The server exposes four tools: list_presets_tool, extract_tool, scrape_preset_tool, and crawl_tool.

Documentation

Guide Description
CLI Reference Commands, flags, presets, schemas, config files, troubleshooting
Python Library Crawler API, hooks, typed extraction, authentication, advanced usage
MCP Server Setup, tool reference, error handling, result format

Built-in Presets

Preset Site Fields Extracted
hacker-news news.ycombinator.com title, link, score, author, comments
github-repos github.com/search name, description, stars, language, link
reddit old.reddit.com title, subreddit, score, author, comments, link
quotes quotes.toscrape.com quote, author, tags
amazon-products amazon.com title, price, rating, reviews, link
ebay-listings ebay.com title, price, condition, shipping, link
wikipedia-articles en.wikipedia.org title, link
bbc-news bbc.com/news title, summary, link

Architecture

Ergane separates the engine (pure async library) from its three interfaces: the CLI (Rich progress bars, signal handling), the Python library (direct import), and the MCP server (LLM integration). Hooks plug into the pipeline at two points: after scheduling and after fetching.
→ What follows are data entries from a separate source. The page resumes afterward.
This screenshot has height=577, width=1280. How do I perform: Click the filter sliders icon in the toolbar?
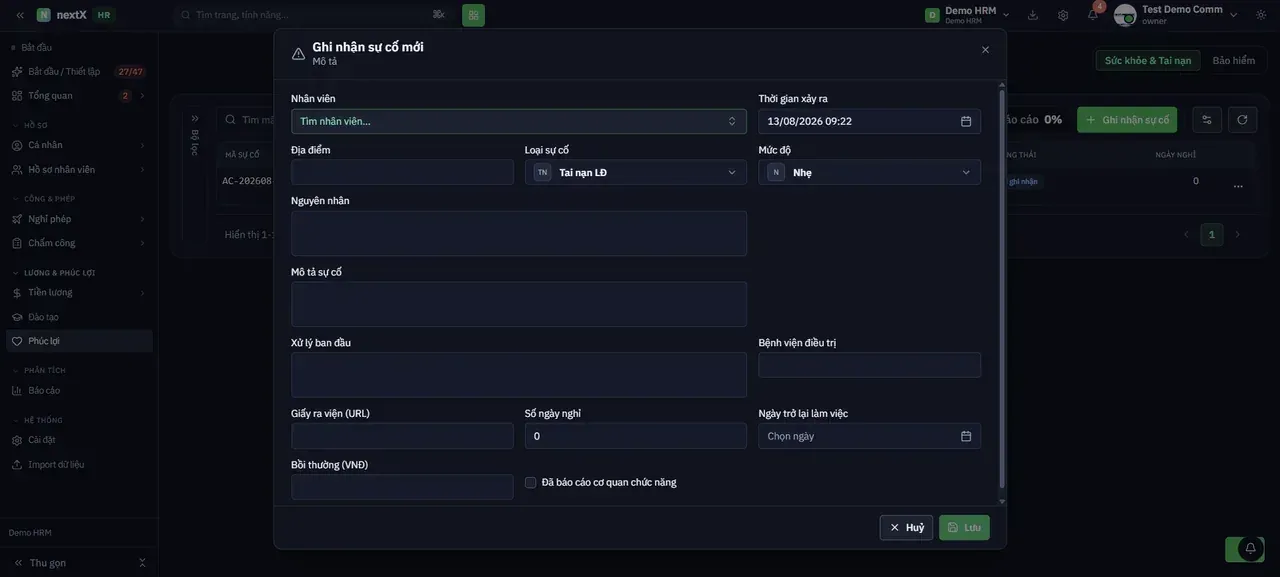[1207, 120]
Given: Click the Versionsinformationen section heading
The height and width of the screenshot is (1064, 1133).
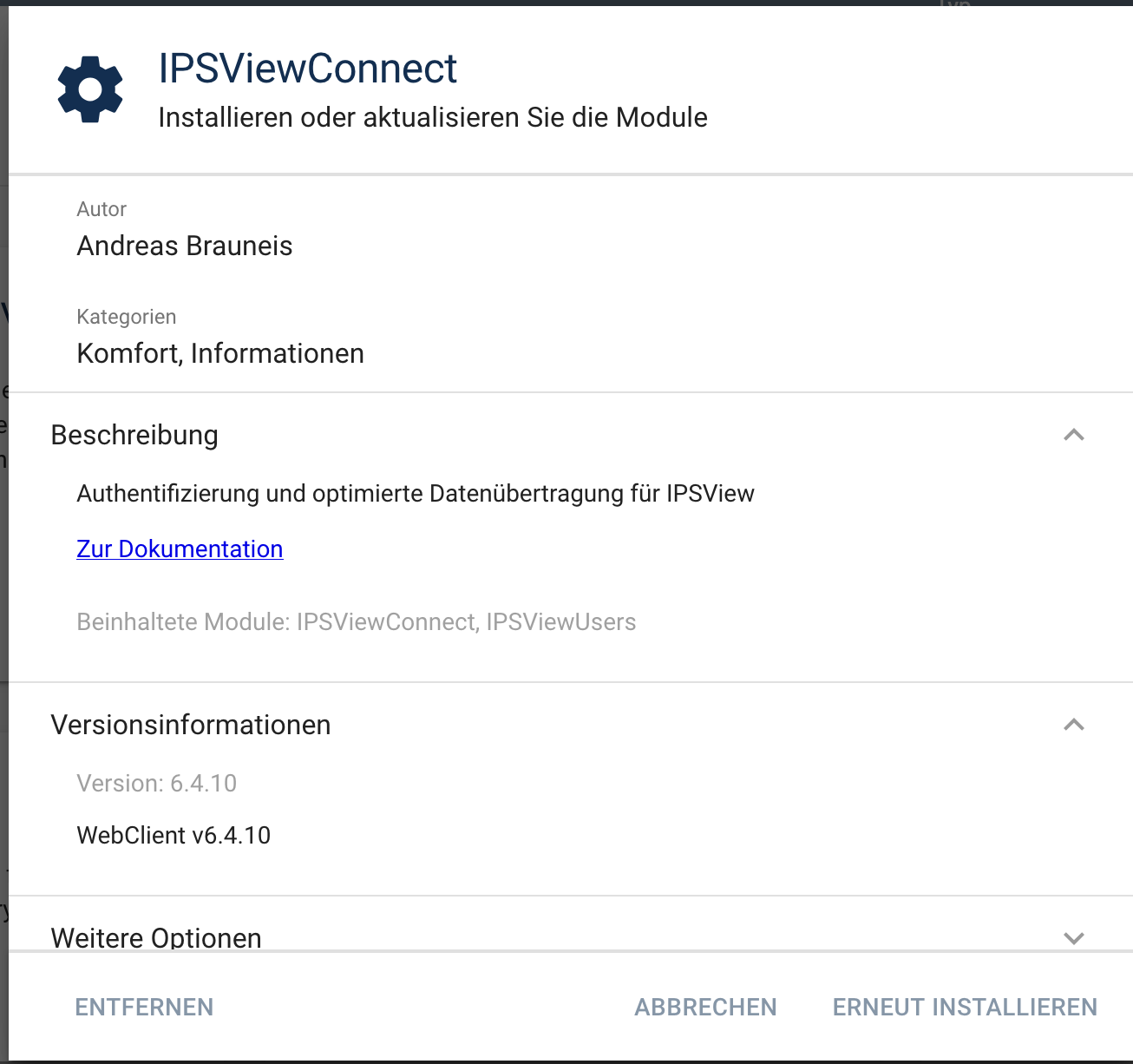Looking at the screenshot, I should pyautogui.click(x=191, y=725).
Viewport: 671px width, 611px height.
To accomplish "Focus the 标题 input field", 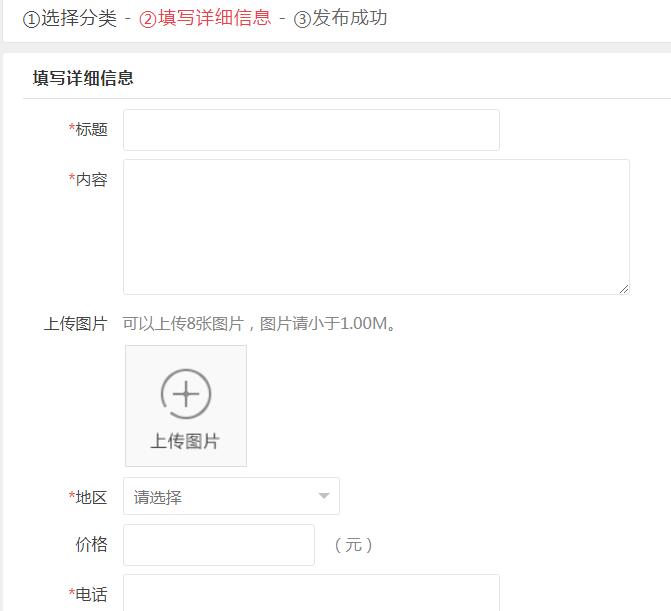I will [x=311, y=130].
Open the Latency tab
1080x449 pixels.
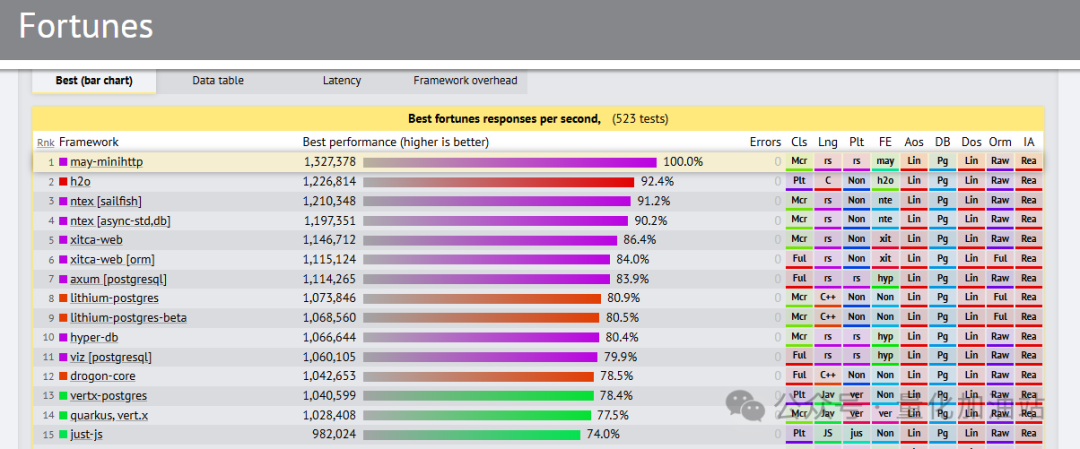point(342,81)
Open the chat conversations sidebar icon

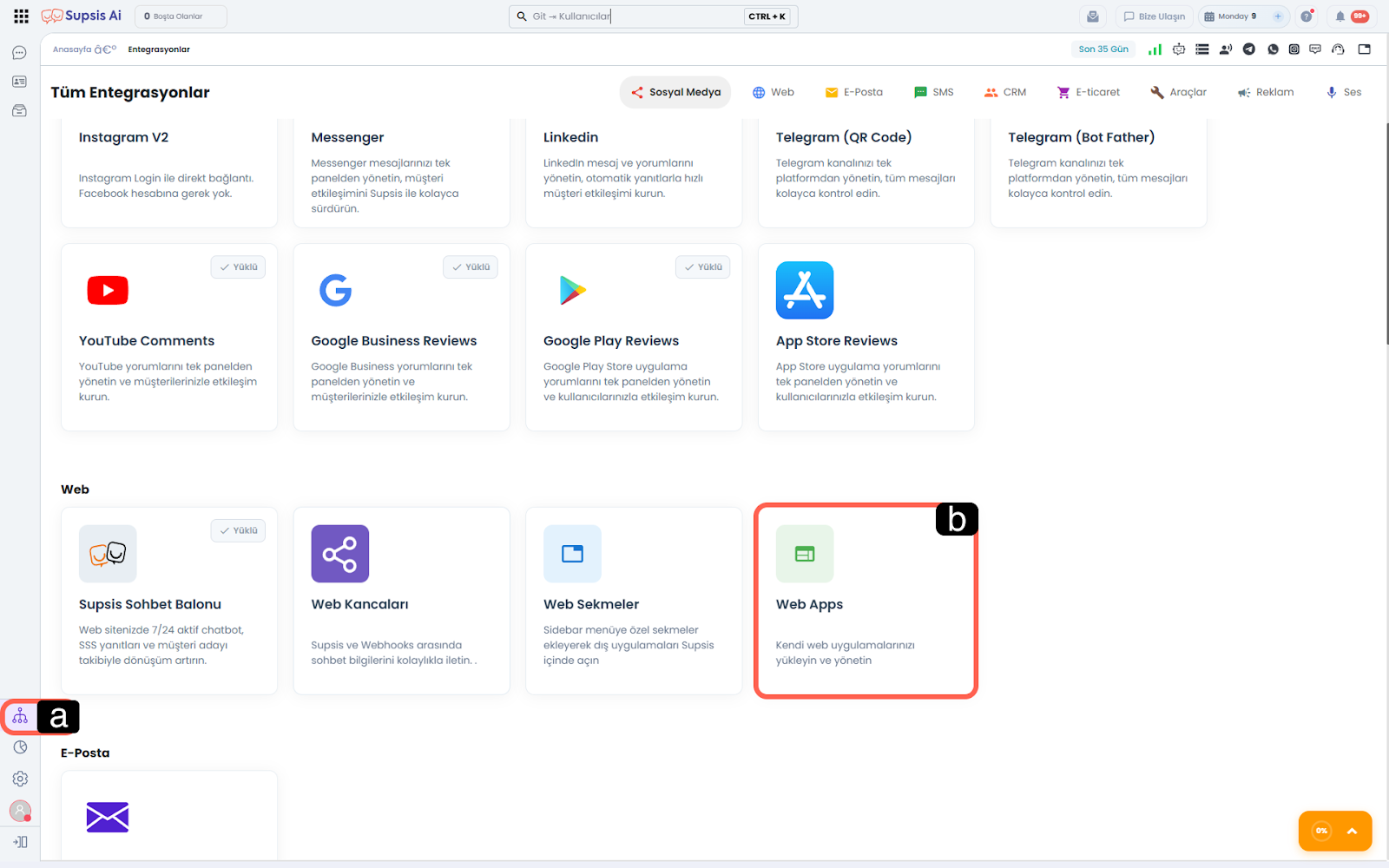19,53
         CLI (main.py)              Python Library             MCP Server
    ┌──────────────────────┐  ┌──────────────────────┐  ┌──────────────────────┐
    │  Click options        │  │  from ergane import   │  │  FastMCP (stdio)     │
    │  Rich progress bar    │  │  Crawler / crawl()    │  │  4 tools + resources │
    │  Signal handling      │  │  stream()             │  │  ergane mcp          │
    │  CrawlOptions config  │  │                       │  │                      │
    └──────────┬───────────┘  └────────────┬──────────┘  └──────────┬───────────┘
               │                           │                        │
               └───────────────┬───────────┴────────────────────────┘
                              │
                              ▼
               ┌──────────────────────────────────┐
               │         Crawler  (engine)         │
               │    Pure async · no I/O concerns   │
               │    Spawns N worker coroutines     │
               └──────────────┬───────────────────┘
                              │
              ┌───────────────┼───────────────────┐
              │               │                   │
              ▼               ▼                   ▼
      ┌──────────────┐ ┌───────────┐   ┌──────────────────────┐
      │  Scheduler   │ │  Fetcher  │   │   Pipeline           │
      │  URL frontier│ │  HTTP/2   │   │  BatchWriter strategy│
      │  dedup queue │ │  retries  │   │  per-format writers  │
      └──────┬───────┘ └─────┬─────┘   └──────────────────────┘
             │               │
             ▼               ▼
  ┌──────────────────────────────────────────────────┐
  │                Worker loop (× N)                  │
  │                                                   │
  │  1. Scheduler.get()   → CrawlRequest              │
  │  2. hooks.on_request  → modify / skip             │
  │  3. Fetcher.fetch()   → CrawlResponse             │
  │  4. hooks.on_response → modify / discard          │
  │  5. Parser.extract()  → Pydantic model / dict     │
  │  6. Pipeline.add()    → buffered output           │
  │  7. extract_links()   → new URLs → Scheduler      │
  └──────────────────────────────────────────────────┘

  ┌──────────────────────────────────────────────────┐
  │               Cross-cutting concerns              │
  │                                                   │
  │  Cache ─── SQLite response cache with TTL         │
  │  Checkpoint ─ periodic JSON snapshots for resume  │
  │  Schema ── YAML → FieldConfig → extraction        │
  └──────────────────────────────────────────────────┘

License

MIT

Project details


Download files

Download the file for your platform. If you're not sure which to choose, learn more about installing packages.

Source Distribution

ergane-0.7.3.tar.gz (252.5 kB view details)

Uploaded Source

Built Distribution

If you're not sure about the file name format, learn more about wheel file names.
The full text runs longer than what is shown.